EXERCISE GOAL -
Please count the lines in these records that contain "computer" and give only that count.

DATA TO EXAMINE -
.....

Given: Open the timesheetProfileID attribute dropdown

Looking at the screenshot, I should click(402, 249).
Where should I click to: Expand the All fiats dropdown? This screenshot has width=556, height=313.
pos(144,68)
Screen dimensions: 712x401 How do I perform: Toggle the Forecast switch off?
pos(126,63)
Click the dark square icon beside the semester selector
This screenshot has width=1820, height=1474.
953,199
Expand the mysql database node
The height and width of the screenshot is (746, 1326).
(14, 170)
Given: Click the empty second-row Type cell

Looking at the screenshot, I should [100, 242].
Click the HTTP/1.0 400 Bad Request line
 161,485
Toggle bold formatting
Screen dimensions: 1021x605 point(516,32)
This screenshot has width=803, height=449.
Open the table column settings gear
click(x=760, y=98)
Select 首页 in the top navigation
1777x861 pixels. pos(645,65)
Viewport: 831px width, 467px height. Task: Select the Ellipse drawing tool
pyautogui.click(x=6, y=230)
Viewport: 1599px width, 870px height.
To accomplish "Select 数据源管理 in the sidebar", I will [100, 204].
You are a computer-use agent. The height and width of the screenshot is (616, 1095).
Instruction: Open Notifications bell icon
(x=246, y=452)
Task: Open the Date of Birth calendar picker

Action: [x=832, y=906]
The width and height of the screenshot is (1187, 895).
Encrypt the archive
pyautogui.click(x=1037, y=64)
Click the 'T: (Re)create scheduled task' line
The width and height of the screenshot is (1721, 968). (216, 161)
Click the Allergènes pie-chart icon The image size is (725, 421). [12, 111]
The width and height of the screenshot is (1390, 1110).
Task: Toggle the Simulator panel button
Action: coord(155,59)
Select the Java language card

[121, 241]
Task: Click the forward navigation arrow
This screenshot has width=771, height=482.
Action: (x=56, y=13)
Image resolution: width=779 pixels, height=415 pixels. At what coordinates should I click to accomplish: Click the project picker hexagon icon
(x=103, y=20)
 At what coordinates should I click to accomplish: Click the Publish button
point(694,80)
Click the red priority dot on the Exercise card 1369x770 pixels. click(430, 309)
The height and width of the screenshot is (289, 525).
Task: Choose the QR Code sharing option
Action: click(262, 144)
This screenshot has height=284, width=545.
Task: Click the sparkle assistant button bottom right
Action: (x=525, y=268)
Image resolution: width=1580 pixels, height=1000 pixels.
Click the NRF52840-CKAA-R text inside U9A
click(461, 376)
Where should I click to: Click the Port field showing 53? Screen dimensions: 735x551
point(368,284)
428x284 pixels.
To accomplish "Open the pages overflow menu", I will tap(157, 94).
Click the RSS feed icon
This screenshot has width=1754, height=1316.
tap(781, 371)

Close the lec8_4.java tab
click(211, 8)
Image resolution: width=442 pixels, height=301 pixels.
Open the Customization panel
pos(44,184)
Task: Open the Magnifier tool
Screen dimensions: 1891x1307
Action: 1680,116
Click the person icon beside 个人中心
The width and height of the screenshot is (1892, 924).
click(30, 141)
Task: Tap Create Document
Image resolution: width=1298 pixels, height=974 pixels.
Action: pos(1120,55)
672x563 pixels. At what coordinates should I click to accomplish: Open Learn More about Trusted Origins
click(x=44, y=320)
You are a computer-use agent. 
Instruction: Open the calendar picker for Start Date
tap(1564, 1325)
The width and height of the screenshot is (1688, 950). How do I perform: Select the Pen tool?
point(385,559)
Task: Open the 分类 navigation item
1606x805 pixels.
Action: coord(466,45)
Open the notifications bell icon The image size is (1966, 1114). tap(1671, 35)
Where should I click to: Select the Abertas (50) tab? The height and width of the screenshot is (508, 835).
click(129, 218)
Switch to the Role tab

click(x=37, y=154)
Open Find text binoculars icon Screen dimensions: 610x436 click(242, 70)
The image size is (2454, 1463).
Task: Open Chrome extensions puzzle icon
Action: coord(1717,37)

.....

SOLVED PROBLEM -
2